The Maglock Bike Pedal utilizes strong neodymium magnets to "clip" the rider's shoe to the pedal. Unlike current mechanically-clipping pedals, a rider's natural twisting of his feet when he is losing balance from his bike will cause his feet to automatically release. It is also easy to use because the attractive forces between the pedal and shoe causes the foot to automatically clip in. The inventor of Maglock believes that this new product would be appreciated by all riders – beginner and intermediate riders. 






On first look, the pedals look solidly built, in fact, maybe a bit "too solid". They feel heavier than all our usual mountain bike pedals. This is due to the 10 magnets inside each pedal.

The Maglock Bike Pedal binding system is a patent-pending technology which was filed for a utility patent in 2012. The 10 magnets inside each pedal allows for adjustment of the magnetic strength ( which equates to clip-on strength of the pedal) by varying the number of magnets inside each pedal. It would take some trial-and-error to get to the preferred magnetic strength.

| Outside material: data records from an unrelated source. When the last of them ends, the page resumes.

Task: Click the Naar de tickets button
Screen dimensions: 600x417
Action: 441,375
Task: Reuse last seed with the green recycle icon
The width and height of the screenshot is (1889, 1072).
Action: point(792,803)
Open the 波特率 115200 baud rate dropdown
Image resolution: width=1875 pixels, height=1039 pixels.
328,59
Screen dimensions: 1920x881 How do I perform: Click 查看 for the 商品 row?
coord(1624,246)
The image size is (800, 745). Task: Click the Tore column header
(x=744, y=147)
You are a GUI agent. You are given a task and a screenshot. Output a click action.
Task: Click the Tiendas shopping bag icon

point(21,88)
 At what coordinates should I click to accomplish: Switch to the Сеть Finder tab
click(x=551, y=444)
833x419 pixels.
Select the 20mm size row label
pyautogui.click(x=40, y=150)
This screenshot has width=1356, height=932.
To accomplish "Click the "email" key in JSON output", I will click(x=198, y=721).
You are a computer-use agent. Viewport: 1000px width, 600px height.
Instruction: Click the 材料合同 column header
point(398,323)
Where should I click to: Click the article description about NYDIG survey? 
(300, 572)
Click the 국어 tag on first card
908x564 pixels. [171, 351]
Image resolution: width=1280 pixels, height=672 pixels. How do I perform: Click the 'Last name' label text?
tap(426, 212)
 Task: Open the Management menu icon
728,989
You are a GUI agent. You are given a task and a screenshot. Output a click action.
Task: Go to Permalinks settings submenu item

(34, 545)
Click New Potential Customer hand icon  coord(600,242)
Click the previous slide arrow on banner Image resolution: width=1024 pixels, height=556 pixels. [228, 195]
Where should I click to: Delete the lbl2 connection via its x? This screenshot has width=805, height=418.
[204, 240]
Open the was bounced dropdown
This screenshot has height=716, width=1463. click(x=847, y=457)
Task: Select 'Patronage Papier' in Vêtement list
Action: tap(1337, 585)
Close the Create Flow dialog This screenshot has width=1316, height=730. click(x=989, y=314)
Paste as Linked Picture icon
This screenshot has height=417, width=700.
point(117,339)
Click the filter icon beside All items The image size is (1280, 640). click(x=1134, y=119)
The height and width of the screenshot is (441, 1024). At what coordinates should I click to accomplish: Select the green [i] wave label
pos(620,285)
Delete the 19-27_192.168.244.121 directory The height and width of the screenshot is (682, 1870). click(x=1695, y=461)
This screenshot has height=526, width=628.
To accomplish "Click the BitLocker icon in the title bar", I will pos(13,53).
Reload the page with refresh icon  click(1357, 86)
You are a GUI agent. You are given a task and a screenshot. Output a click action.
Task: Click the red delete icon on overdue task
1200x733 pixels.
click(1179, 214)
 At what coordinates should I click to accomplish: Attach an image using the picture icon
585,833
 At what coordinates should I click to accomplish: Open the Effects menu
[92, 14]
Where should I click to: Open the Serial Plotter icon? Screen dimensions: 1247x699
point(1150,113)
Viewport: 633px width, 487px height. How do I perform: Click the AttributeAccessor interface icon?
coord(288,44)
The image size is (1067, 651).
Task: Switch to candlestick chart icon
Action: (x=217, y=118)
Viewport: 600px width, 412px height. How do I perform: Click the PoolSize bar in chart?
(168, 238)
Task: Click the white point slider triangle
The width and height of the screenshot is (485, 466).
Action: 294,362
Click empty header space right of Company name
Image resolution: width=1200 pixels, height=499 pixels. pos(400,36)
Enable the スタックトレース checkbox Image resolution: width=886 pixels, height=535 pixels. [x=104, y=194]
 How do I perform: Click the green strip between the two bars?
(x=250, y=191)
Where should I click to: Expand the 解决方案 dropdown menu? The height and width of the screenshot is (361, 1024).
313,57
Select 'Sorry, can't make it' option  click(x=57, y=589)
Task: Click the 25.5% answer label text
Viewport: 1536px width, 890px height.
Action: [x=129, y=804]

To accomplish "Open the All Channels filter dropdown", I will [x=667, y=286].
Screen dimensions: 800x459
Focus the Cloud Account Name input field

There are only 6 metal studs on each side of the pedal. Gripping strength on the pedal would be a mix of magnetic force for pulling and metal studs for front and back shearing/shifting traction.

We would be giving the Maglock some trail time and play with its different magnetic strengths before we come back with a full review.




I first envisioned the Maglock adjustable bike pedal binding system back in the summer of 2009 while riding in Aliso Woods Park near Laguna Nigel, California. Previously I had grown up mountain biking in Utah, all the time avoiding clip in pedals that (in my young mind) were likely to lead to perilous death.  However I had decided that summer of 2009 that it was time to get clipless pedals after one too many times of getting unexpected air off of a roller and landing painfully on my cross bar.  My posterity and I cried all the way home.  Soon enough I had a new pair of shiny clipless pedals.

I had expected that clipping into my pedals for the first time would be a breeze for me, since I had already been biking for many years.  I was wrong!  Granted I enjoyed the added power they gave me for climbing.  But my experience was not completely pleasant.  My maiden voyage with the clipless pedals at Peters Canyon in Orange, California proved this when I stopped to unclip on the asphalt path.  I was pulling gravel out of my wounds after untangling my body from my bike.  But the desire to design a better pedal occurred at Aliso Woods Park a couple weeks later while riding with my friend.   He couldn't stop laughing after I toppled over again on my bike, this time while trying to climb up a rock garden.  Thankfully there was no asphalt to fall on.  Instead I slid head first down a sand hill next to the trail right into a cactus patch.  But I've got to give it to the clipless pedals for doing their job well – my bike stayed attached to my feet all the way to the bottom of the hill.

How could I reap the benefits of having my feet attached to my pedals without enduring the pains that clipless pedals can cause?  The Maglock bike pedal was born!  From applying my skills as a mechanical engineer for medical devices, I decided to put my new idea to work. After testing the concept with multiple prototypes I machined out of aluminum or laser cut out of plastic, I knew I had something good.  Therefore countless hours of engineering research and design bring you the Maglock bike pedal.